Source extract
-------

EXHIBIT 4.10

                              DECLARATION OF TRUST


         DECLARATION OF TRUST, dated as of August 25, 2003, among Delphi
Corporation, a Delaware corporation, as Sponsor (the "Sponsor"), Bank One
Delaware, Inc., a Delaware corporation, not in its individual capacity but
solely as Delaware Trustee (the "Delaware Trustee"), and J.T. Battenberg, III
and Alan S. Dawes, as Regular Trustees (collectively with the Delaware Trustee,
the "Trustees"). The Sponsor and the Trustees hereby agree as follows:

         1. The trust created hereby (the "Trust") shall be known as "Delphi
Trust II", in which name the Trustees, or the Sponsor to the extent provided
herein, may conduct the business of the Trust, make and execute contracts, and
sue and be sued.

         2. The Sponsor hereby assigns, transfers, conveys and sets over to the
Trust the sum of $10. The Trustees hereby acknowledge receipt of such amount
from the Sponsor, which amount shall constitute the initial trust estate. The
Trustees hereby declare that they will hold the trust estate for the Sponsor. It
is the intention of the parties hereto that the Trust created hereby constitute
a statutory trust under Chapter 38 of Title 12 of the Delaware Code, 12 Del. C.

-------

Records supplied
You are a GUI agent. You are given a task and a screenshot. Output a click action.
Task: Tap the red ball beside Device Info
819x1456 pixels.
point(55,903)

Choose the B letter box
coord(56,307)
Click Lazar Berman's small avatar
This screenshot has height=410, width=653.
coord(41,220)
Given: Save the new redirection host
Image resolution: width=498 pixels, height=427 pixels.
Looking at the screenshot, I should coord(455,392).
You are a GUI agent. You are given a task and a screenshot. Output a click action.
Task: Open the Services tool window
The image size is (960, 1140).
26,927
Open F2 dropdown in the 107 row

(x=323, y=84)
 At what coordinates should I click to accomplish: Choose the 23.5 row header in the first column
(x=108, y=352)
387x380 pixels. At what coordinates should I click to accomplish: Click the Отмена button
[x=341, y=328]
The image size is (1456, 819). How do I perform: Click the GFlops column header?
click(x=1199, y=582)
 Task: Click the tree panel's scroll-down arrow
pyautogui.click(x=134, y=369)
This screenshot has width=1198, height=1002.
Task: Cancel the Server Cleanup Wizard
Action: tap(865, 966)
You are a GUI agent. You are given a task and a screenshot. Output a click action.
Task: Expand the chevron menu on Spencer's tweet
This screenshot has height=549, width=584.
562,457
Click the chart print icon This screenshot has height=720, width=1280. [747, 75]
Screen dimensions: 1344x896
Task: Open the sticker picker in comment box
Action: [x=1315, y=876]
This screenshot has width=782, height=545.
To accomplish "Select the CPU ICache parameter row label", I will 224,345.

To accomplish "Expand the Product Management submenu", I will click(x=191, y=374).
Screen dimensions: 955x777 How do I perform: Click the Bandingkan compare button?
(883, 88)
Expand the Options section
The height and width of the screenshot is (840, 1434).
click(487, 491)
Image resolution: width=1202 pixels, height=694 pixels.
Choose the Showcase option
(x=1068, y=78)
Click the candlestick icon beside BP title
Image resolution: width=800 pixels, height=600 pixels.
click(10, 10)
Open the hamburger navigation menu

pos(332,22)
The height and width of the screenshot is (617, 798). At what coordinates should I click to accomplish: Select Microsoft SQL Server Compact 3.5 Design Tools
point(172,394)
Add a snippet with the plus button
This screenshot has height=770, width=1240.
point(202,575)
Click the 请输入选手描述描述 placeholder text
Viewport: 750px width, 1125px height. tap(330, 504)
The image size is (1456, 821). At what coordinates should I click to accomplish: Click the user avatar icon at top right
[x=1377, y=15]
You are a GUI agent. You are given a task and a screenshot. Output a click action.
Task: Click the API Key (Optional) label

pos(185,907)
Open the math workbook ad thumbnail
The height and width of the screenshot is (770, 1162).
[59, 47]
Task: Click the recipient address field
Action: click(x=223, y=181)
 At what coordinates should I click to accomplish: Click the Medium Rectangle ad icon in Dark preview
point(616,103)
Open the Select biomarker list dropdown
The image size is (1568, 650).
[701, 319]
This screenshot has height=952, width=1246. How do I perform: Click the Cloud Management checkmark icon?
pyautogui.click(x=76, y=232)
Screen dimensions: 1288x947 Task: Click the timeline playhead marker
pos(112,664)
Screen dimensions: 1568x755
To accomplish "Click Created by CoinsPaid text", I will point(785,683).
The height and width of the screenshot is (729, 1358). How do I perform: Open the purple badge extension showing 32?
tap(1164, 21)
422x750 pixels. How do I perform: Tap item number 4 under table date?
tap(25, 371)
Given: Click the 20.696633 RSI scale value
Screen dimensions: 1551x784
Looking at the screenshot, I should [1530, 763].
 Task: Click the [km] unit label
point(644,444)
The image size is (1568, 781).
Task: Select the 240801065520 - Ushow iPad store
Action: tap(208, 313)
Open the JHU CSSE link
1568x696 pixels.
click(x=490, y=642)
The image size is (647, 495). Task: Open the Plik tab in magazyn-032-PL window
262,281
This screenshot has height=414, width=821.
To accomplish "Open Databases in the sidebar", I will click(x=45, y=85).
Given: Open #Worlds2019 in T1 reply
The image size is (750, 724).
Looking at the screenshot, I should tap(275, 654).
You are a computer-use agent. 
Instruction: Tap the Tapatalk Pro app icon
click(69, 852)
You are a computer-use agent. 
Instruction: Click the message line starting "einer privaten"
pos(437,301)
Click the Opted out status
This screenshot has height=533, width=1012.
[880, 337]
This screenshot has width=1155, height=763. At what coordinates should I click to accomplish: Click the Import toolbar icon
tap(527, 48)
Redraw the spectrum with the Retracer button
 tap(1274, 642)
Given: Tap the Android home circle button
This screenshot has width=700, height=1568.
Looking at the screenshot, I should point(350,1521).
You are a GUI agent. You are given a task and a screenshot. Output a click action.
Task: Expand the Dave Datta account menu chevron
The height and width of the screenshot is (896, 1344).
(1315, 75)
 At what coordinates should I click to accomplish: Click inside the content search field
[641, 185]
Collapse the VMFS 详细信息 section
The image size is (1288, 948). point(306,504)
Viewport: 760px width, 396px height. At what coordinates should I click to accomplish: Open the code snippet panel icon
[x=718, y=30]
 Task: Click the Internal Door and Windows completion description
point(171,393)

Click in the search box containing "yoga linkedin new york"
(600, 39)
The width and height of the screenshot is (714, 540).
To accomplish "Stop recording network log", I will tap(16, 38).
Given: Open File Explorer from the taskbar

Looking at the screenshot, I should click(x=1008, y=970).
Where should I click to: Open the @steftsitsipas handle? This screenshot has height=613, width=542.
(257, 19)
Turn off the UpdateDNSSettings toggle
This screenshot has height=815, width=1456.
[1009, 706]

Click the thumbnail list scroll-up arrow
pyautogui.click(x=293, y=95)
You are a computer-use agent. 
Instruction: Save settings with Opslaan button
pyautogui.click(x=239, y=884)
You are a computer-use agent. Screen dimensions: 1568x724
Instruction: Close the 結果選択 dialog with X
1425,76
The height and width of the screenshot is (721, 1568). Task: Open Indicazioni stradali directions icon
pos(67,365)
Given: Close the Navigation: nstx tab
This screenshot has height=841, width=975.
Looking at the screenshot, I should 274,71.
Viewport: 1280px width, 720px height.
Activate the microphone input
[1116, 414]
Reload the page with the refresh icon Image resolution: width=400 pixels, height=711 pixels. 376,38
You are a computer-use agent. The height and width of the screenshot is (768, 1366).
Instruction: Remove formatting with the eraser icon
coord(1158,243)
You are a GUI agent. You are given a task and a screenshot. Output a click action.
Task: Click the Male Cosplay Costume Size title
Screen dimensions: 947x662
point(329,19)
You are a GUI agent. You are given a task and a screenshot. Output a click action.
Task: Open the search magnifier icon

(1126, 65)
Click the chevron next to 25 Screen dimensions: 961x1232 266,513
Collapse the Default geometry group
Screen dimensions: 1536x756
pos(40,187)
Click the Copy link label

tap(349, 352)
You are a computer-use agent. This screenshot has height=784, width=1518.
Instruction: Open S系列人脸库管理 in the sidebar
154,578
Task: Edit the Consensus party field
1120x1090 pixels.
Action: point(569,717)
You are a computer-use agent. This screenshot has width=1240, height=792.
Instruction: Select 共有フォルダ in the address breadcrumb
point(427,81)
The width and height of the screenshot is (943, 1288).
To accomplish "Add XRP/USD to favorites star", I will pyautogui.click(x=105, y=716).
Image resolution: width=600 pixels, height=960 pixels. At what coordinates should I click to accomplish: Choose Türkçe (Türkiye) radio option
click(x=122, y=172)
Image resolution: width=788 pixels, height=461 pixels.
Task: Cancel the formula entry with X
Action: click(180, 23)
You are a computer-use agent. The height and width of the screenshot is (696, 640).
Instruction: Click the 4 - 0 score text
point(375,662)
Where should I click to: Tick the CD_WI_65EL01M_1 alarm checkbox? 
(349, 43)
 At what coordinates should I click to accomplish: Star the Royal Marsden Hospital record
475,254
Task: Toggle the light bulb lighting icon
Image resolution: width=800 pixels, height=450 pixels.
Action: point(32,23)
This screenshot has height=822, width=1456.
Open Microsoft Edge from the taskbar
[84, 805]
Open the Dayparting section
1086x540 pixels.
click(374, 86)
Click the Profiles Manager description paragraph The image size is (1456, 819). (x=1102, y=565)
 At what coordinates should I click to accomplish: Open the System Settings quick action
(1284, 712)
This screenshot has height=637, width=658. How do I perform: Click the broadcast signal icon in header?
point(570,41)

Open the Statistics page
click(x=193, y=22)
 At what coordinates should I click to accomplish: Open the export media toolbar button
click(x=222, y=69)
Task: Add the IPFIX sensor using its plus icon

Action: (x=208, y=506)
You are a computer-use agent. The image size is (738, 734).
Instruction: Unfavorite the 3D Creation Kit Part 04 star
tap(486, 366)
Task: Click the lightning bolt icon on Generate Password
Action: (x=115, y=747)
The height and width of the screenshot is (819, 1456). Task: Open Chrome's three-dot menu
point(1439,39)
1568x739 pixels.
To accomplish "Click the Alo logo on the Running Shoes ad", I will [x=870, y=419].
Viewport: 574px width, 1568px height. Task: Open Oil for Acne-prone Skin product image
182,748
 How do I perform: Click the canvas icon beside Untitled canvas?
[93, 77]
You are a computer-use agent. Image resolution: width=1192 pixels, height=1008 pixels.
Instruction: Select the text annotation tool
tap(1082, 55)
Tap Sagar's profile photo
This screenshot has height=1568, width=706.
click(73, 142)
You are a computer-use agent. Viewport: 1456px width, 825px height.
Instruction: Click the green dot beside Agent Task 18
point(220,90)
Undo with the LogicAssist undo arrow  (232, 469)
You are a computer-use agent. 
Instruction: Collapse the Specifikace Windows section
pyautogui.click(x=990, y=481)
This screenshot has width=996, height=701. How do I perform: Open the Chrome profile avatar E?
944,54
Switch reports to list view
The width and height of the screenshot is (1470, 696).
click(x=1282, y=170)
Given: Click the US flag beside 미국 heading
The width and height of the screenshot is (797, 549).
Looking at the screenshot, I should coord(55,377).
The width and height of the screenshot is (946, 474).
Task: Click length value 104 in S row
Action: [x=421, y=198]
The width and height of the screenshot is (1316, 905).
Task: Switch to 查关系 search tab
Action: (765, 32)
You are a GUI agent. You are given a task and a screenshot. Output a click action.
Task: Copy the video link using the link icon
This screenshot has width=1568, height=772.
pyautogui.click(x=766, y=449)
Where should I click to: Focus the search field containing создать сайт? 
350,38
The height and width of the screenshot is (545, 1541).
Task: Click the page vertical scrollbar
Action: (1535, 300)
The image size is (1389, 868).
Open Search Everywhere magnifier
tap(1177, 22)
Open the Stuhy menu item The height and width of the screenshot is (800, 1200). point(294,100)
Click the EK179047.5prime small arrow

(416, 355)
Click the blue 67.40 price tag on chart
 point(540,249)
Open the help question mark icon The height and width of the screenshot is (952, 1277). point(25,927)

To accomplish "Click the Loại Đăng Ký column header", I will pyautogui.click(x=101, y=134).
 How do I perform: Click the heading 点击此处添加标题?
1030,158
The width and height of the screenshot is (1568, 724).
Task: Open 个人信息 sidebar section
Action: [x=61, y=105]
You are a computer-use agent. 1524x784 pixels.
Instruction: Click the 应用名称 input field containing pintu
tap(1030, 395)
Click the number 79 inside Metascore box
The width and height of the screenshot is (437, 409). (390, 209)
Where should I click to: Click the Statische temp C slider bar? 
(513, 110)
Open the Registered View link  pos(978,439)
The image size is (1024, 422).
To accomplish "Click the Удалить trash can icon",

-------

Requirements
#1 In the declaration of trust, what name is the Trust given?
#2 Extend the declaration of trust beyond its last line, keeping the same legal style.
The data is not needed here.

Answers for the tasks
#1 Delphi Trust II

#2
Section 3801 et seq. (the "Statutory Trust Act"), and that this document
constitute the governing instrument of the Trust. The Trustees are hereby
authorized and directed to execute and file a certificate of trust in the office
of the Secretary of State of the State of Delaware in the form attached hereto.
The Trust is hereby established by the Sponsor and the Trustees for the purposes
of (i) issuing preferred securities ("Preferred Securities") representing
undivided beneficial interests in the assets of the Trust in exchange for cash,
(ii) issuing and selling common securities (collectively with the Preferred
Securities, the "Trust Securities") representing undivided beneficial interests
in the assets of the Trust to the Sponsor in exchange for cash, (iii) owning
subordinated debt securities of the Sponsor, and (iv) engaging in any other
lawful business or activity that may be engaged in by a statutory trust formed
under the Statutory Trust Act.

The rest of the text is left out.